### WRITTEN EXERCISE
Could you rewrite the entries starting with the line that contains "Nghiên cứu và phát triển (216, 1011)" and going on through the line that contains "Citeste mai mult (298, 524)", shifting each coordinate in the answers by -32? Keep the instruction lines unchanged, and leave the pictures out.

### DATA TO PROCESS
★ ★ ★ ★ ★

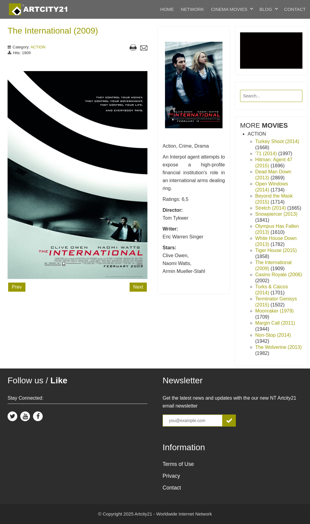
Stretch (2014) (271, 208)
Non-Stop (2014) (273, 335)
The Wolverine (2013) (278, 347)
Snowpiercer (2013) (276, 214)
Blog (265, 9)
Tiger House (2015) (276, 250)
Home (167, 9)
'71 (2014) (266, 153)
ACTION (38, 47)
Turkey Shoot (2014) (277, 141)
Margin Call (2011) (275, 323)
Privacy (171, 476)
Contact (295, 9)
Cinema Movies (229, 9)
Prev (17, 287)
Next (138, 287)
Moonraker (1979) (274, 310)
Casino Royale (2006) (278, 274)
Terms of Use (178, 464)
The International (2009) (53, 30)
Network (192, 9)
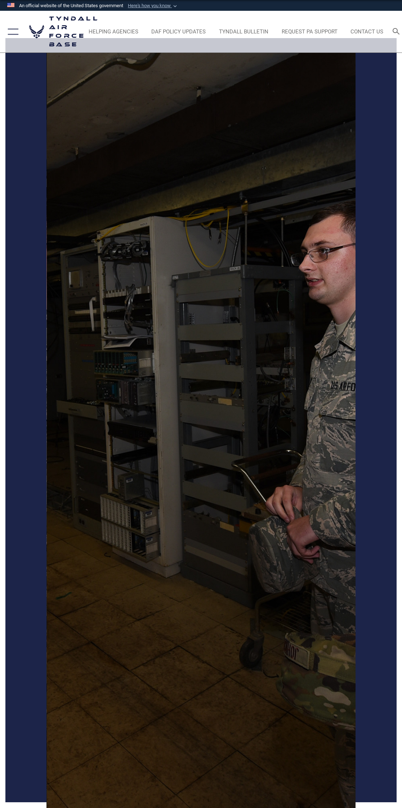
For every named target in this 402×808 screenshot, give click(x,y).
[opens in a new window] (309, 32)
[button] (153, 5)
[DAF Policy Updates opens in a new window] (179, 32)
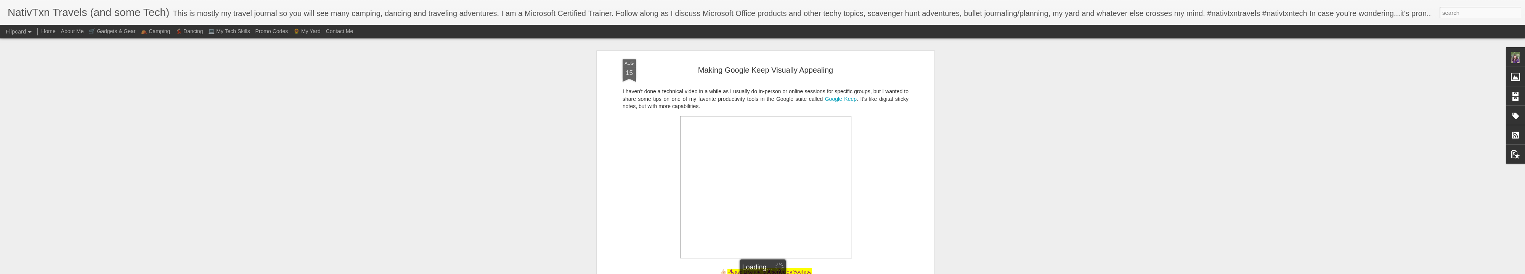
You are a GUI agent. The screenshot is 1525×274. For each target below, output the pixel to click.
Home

★ ★ ★ ★ ★

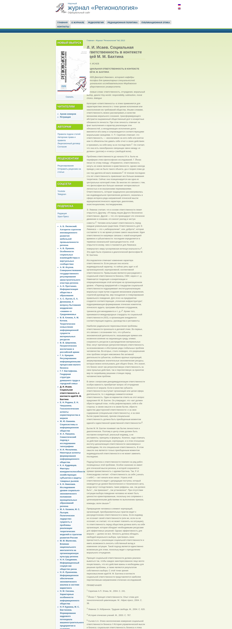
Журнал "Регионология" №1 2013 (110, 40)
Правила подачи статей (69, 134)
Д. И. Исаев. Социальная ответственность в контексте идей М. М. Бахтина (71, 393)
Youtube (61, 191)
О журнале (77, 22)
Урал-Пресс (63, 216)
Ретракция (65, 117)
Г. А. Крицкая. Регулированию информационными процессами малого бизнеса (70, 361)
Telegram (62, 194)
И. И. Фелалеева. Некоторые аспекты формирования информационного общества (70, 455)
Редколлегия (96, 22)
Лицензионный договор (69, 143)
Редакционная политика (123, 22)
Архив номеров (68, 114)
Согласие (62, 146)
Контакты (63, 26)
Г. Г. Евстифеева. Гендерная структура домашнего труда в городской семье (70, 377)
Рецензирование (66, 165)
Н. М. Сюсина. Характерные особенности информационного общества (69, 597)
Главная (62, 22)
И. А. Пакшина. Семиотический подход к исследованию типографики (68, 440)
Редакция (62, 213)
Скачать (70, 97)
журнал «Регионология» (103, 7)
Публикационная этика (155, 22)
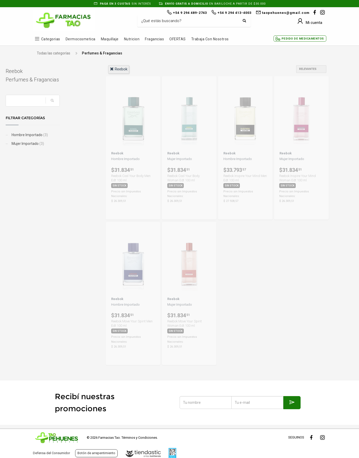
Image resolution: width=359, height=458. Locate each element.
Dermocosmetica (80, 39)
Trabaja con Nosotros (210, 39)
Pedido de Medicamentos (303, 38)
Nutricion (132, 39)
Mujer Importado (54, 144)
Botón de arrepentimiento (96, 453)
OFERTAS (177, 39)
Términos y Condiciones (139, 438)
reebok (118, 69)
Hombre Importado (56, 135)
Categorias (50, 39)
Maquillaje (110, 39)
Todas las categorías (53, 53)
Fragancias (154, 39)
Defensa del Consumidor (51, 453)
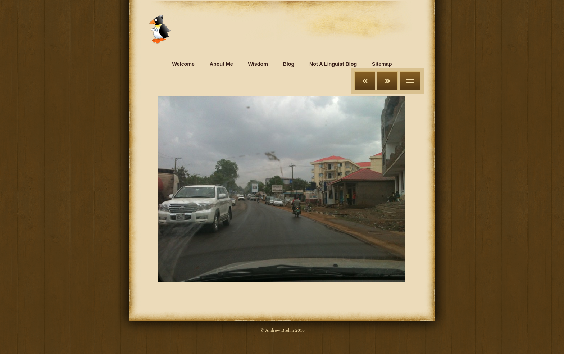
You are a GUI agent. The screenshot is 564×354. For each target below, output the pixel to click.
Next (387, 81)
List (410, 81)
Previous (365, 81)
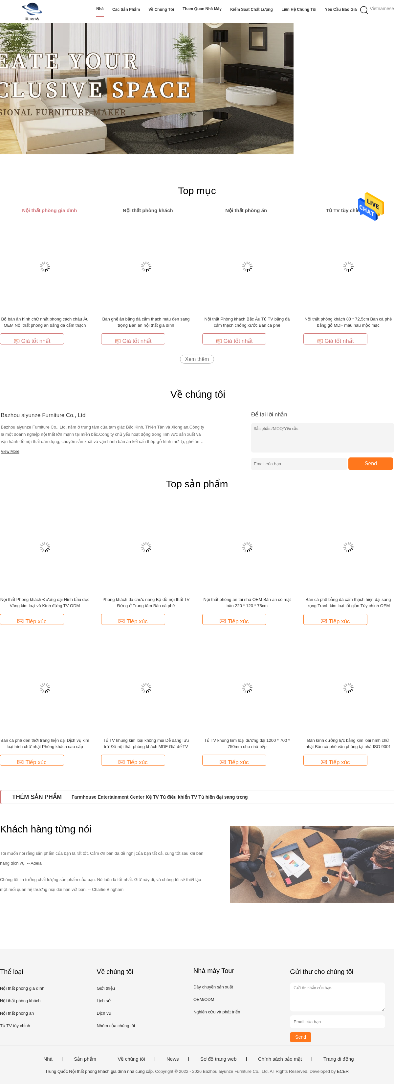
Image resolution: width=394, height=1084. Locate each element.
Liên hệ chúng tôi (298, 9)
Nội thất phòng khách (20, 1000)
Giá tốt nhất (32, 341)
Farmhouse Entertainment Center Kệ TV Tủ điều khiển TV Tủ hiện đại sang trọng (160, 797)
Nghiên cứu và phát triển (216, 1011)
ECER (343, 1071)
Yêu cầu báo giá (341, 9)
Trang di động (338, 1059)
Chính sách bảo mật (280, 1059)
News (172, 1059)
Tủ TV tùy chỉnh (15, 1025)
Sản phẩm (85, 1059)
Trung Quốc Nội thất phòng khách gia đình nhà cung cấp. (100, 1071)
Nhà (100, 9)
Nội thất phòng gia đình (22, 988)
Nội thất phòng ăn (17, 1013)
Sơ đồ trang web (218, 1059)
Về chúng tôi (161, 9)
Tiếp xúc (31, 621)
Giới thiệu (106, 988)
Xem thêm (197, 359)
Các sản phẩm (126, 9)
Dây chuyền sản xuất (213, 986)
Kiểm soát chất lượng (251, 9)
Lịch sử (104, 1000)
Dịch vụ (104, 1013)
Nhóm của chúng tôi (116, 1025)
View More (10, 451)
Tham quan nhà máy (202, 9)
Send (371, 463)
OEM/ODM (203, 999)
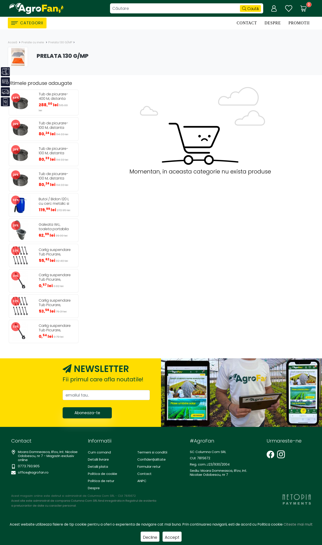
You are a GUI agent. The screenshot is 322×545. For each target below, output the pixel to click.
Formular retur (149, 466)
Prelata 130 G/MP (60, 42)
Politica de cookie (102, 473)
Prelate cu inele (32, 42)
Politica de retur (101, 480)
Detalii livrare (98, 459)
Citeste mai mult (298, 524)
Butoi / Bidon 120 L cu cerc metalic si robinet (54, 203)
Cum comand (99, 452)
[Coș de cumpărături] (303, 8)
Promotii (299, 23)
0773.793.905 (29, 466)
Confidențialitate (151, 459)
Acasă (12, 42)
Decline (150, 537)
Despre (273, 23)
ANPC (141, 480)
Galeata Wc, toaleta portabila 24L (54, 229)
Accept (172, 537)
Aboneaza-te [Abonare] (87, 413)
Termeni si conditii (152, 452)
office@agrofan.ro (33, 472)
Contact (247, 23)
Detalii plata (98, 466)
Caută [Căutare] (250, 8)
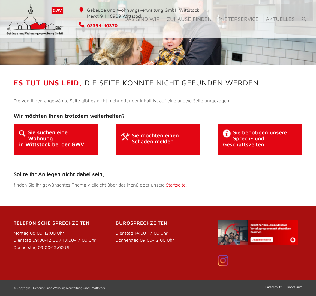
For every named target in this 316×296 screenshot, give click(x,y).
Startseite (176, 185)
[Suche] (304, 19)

★ ★ ★ ★ ★

### FULL RESPONSE
Nghiên cứu và phát triển (184, 979)
ECER (311, 1039)
Yêu cầu báo giá (309, -23)
Trang di động (306, 1027)
Chính sách bảo mật (248, 1027)
News (140, 1027)
Tủ TV tùy chỉnh (-17, 993)
Sản phẩm (53, 1027)
Trung Quốc Nội thất phòng khách gia đình nhà cung cấp. (68, 1039)
Nhà (68, -23)
Nội thất phòng gia đình (-10, 956)
Nội thất phòng ăn (-15, 981)
Sơ đồ trang web (186, 1027)
Về chúng tôi (129, -23)
Tiếp xúc (-1, 589)
Giới thiệu (74, 956)
Xem thêm (165, 327)
Các sản phẩm (94, -23)
Dây chuyền sản xuất (181, 954)
Kiểm soát chất lượng (219, -23)
Lịch sử (72, 968)
Dịch vụ (72, 981)
Nhóm của chúng tôi (84, 993)
View More (-22, 419)
Tham quan nhà máy (170, -23)
Send (339, 431)
OEM/ODM (171, 967)
You are a GUI agent. The screenshot is 322×545. For each target below, output the pixel to click.
Formular retur (117, 434)
Prelata 130 G/MP (28, 10)
Politica de cookie (70, 441)
Prelate cu inele (0, 10)
Politica de retur (69, 448)
Detalii livrare (66, 427)
Citeste mai mult (266, 492)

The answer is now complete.